- _Aim 1_: In the abstract on deep learning, what two problems does it say the machine learning community must solve?
- _Aim 2_: Carry on the abstract on deep learning from the point where it stops.

- _Text passage_:
- - -

|
|
 |
|
|
| Visual Perception with Deep Learning |
 |
Google Tech Talks
April, 9 2008
ABSTRACT
A long-term goal of Machine Learning research
is to solve highy
complex "intelligent" tasks, such as visual
perception auditory
perception, and language understanding. To
reach that goal, the ML
community must solve two problems: the Deep
Learning Problem, and the
Partition Function Problem.
There is considerable theoretical and
empirical evidence that complex
tasks, such as invariant object recognition
in vision, require "deep"
architectures, composed of multiple layers of
trainable non-linear
modules. The Deep Learning Problem is related
to the difficulty of
training such deep architectures.
Several methods have recently been proposed
to train (or pre-train)
deep architectures in an unsupervised
fashion. Each layer of the deep
architecture is composed of an encoder which
computes a feature vector
from the input, and a decoder which
reconstructs the input from the
features. A large number of such layers can
be stacked and trained
sequentially, thereby learning a deep
hierarchy of features with
increasing levels of abstraction. The
training of each layer can be
seen as shaping an energy landscape with low
valleys around the
training samples and high plateaus everywhere
else. Forming these
high plateaus constitute the so-called
Partition Function problem.

- - -

- _Dataset extract_:
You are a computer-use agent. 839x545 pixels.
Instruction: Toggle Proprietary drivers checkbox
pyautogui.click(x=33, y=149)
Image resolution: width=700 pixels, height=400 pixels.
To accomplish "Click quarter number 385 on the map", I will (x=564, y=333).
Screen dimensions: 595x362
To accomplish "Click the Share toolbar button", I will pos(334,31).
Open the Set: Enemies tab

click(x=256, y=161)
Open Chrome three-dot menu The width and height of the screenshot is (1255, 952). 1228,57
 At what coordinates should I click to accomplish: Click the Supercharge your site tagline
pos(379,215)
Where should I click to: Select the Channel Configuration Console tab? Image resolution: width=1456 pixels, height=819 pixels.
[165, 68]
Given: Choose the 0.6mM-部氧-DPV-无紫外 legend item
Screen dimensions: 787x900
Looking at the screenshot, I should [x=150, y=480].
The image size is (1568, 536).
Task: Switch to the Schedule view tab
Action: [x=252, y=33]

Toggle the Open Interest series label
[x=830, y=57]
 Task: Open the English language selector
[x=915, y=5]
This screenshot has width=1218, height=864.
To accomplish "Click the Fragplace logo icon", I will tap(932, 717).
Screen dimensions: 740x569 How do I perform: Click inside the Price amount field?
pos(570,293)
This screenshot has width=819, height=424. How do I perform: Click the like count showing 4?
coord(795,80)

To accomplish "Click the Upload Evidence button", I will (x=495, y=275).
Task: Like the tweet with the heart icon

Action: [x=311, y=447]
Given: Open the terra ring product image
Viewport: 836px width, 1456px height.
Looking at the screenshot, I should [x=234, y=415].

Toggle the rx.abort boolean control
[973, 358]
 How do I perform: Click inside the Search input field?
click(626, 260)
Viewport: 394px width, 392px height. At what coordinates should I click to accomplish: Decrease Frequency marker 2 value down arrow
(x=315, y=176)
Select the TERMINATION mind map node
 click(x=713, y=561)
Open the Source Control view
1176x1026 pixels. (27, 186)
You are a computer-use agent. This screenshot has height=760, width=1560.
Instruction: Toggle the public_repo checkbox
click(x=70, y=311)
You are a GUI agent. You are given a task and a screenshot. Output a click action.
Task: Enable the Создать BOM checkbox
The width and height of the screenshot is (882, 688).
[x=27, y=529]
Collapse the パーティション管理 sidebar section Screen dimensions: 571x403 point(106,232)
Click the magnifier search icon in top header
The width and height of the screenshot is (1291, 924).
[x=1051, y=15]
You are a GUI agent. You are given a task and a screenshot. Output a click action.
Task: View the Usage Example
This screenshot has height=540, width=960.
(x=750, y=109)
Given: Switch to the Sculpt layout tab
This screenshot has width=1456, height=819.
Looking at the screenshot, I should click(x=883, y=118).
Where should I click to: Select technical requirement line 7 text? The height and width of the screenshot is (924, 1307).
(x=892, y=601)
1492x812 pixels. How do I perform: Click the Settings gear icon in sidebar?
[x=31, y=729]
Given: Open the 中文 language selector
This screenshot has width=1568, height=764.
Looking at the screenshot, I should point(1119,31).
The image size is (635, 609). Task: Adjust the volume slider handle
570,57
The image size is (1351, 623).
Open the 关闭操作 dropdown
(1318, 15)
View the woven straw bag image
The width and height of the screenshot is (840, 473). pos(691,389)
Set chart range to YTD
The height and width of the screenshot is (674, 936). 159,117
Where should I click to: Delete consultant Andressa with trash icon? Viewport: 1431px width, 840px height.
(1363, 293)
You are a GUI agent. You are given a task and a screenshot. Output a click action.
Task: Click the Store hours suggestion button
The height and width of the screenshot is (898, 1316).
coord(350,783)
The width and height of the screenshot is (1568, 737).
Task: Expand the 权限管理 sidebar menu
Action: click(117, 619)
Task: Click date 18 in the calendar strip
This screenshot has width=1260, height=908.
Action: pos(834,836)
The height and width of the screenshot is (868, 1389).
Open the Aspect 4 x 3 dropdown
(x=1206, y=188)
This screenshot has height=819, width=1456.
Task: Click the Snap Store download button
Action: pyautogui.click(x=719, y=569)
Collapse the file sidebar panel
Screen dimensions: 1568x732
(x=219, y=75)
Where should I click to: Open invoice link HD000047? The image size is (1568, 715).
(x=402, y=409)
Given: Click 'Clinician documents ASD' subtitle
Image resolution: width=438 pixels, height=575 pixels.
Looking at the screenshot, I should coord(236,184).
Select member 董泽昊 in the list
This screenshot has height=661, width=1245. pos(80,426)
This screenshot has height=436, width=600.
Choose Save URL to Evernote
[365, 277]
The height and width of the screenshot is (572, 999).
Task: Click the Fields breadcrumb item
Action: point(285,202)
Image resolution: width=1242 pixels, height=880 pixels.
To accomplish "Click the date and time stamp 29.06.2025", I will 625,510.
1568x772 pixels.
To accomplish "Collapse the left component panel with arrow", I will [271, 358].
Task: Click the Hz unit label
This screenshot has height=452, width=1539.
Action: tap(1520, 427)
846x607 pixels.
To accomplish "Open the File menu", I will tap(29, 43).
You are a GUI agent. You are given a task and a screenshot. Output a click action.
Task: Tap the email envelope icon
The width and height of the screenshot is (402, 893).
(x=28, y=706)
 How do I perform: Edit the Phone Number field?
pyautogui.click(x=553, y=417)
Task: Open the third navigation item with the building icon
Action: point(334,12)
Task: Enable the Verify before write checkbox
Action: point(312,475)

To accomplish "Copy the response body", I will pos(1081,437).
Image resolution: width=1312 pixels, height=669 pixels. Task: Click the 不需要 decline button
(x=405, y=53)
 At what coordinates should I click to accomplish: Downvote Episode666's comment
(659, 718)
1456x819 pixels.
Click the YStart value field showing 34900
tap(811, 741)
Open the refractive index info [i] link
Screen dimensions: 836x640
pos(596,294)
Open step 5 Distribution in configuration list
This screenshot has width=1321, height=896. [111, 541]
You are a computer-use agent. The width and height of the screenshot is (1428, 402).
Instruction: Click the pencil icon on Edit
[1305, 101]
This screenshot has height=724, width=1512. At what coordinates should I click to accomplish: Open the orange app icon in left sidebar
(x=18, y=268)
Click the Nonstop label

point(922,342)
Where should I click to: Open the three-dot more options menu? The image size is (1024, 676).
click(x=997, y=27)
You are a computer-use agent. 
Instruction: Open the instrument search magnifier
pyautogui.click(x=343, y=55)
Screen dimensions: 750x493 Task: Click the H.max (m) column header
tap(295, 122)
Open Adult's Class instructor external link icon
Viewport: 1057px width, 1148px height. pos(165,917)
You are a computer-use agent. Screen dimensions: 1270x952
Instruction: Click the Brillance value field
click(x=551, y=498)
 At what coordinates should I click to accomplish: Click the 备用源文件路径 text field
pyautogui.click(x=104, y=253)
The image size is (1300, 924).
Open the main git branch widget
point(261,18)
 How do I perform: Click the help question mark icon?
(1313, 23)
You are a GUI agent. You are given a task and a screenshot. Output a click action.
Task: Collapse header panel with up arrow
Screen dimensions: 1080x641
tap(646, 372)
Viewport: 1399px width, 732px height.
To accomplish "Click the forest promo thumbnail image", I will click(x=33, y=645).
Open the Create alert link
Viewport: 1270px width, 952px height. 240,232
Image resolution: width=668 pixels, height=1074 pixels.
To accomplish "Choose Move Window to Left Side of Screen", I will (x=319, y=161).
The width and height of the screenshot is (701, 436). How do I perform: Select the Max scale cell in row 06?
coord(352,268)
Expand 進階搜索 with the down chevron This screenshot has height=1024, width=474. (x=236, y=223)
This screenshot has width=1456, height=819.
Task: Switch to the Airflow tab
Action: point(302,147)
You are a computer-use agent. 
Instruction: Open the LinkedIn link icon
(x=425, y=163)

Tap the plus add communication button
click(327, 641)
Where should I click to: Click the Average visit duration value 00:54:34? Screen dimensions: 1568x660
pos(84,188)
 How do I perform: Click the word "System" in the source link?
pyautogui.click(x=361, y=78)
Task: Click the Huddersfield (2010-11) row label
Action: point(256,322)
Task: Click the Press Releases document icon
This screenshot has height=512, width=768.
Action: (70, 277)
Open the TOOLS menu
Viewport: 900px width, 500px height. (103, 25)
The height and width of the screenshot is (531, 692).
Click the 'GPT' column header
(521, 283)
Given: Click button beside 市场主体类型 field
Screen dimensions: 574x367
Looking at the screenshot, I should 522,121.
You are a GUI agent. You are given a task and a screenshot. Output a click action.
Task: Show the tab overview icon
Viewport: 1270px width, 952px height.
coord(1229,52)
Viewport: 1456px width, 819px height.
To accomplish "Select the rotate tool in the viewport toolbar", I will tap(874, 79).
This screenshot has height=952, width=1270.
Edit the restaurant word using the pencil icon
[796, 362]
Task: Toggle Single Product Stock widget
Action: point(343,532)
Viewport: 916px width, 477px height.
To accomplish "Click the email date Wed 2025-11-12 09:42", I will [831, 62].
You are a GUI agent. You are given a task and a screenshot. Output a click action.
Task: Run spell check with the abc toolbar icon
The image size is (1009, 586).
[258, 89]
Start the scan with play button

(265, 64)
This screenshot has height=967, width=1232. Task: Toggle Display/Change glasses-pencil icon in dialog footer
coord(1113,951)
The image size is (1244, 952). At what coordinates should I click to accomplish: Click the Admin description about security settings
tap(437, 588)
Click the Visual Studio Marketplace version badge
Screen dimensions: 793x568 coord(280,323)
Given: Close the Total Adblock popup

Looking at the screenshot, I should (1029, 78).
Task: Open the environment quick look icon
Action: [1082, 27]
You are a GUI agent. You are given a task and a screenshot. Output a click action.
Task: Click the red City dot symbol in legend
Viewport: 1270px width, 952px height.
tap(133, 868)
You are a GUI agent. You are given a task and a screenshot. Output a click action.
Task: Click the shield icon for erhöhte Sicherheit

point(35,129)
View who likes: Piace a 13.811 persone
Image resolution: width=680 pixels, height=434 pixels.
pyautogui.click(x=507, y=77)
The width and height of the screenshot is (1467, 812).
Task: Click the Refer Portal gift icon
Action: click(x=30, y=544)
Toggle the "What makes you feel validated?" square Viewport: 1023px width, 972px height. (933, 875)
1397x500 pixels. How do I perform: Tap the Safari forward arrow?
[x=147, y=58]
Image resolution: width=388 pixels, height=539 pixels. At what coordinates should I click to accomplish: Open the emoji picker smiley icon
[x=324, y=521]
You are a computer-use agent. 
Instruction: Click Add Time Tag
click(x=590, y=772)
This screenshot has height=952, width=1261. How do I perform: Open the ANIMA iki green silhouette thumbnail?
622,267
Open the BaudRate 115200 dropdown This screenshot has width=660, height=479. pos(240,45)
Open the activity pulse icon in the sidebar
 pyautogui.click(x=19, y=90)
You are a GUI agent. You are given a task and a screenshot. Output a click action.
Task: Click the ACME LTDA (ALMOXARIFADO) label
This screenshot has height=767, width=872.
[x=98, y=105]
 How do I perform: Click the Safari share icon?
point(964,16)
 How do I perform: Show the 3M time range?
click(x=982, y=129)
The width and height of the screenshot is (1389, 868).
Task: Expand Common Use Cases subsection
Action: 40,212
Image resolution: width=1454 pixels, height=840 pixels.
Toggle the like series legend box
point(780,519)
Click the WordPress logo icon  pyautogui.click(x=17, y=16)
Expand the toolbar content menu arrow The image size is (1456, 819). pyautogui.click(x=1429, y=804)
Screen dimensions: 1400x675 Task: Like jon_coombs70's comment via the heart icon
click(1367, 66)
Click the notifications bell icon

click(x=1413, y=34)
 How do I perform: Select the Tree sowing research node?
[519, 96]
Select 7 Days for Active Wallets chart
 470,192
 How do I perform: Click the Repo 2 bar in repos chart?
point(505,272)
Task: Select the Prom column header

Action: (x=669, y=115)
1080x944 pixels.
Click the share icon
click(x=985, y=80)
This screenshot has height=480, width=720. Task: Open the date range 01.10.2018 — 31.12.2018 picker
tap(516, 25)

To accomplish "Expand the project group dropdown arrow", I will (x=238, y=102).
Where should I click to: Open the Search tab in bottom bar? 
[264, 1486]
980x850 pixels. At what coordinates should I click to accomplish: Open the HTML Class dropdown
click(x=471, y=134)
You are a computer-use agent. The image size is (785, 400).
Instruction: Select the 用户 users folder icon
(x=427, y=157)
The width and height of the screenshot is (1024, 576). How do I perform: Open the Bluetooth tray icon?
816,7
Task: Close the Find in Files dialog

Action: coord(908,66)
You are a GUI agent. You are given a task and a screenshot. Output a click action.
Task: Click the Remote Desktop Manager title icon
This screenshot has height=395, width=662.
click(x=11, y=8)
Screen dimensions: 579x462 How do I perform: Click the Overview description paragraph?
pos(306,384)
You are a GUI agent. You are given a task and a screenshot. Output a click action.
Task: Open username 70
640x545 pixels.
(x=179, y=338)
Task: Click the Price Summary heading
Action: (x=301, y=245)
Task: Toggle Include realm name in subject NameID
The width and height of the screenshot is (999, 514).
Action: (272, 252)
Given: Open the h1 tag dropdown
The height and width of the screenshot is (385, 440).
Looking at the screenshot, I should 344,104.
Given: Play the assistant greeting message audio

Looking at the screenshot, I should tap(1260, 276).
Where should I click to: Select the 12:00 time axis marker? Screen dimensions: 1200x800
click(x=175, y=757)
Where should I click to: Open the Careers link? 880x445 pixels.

- - -

- _Written response 1_: The Deep Learning Problem and the Partition Function Problem.

- _Written response 2_:
A particular class of methods for deep
energy-based unsupervised
learning will be described that solves the
Partition Function problem
by imposing sparsity constraints on the
features. The method can learn
multiple levels of sparse and overcomplete
representations of
data. When applied to natural image patches,
the method produces
hierarchies of filters similar to those found
in the mammalian visual
cortex.
An application to category-level object
recognition with invariance to
pose and illumination will be described (with
a live demo). Another
application to vision-based navigation for
off-road mobile robots will
be described (with videos). The system
autonomously learns to
discriminate obstacles from traversable areas
at long range.
This is joint work with Y-Lan Boureau, Sumit
Chopra, Raia Hadsell,
Fu-Jie Huang, Koray Kavakcuoglu, and
Marc'Aurelio Ranzato.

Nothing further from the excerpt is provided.